● PROVIDED ENTRIES
------------

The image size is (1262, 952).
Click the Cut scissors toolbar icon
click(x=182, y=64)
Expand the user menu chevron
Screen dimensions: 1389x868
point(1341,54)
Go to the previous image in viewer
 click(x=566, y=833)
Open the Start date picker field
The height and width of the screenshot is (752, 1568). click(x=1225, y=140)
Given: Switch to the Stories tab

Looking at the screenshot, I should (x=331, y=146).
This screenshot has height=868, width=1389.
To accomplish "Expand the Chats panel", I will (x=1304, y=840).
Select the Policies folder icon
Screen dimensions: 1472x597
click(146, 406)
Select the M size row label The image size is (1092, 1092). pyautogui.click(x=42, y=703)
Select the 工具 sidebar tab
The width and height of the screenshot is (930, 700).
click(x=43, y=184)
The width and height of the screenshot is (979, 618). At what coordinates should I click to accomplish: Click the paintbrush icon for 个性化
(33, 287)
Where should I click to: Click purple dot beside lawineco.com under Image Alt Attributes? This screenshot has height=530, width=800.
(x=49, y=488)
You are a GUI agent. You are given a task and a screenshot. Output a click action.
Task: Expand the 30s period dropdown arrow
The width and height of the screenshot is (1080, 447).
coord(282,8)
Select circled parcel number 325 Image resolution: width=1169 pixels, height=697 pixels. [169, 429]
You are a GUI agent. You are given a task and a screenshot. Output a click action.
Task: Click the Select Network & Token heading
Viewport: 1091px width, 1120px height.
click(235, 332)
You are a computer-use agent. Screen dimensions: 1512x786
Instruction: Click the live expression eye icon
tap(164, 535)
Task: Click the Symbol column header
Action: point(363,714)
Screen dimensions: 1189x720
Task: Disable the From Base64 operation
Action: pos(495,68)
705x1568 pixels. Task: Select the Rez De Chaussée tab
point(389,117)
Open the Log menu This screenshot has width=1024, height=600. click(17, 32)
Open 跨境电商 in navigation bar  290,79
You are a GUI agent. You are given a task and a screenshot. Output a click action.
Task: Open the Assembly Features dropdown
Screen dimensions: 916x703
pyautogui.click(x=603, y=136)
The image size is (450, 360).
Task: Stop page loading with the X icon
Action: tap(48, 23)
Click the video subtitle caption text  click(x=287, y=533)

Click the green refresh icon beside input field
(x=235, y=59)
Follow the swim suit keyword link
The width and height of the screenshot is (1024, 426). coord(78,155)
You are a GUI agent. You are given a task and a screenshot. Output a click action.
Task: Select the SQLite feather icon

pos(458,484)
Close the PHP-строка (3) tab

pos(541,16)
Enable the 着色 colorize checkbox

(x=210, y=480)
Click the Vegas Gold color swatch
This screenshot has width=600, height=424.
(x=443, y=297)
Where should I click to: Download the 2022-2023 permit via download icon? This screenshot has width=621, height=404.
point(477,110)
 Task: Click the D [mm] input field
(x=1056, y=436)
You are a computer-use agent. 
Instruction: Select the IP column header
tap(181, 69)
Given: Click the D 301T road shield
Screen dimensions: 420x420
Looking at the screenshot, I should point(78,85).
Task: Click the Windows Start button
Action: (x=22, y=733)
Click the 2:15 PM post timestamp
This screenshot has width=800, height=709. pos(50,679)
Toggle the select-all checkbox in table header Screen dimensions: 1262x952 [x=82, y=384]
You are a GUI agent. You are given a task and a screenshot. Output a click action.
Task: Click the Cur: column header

------------

● YOUR GOAL
Return the lines of the listing above unchanged, from its first line through the line that contains "click(x=566, y=833)", with both of those lines included.

● CORRECT RESULT
The image size is (1262, 952).
Click the Cut scissors toolbar icon
click(x=182, y=64)
Expand the user menu chevron
Screen dimensions: 1389x868
point(1341,54)
Go to the previous image in viewer
 click(x=566, y=833)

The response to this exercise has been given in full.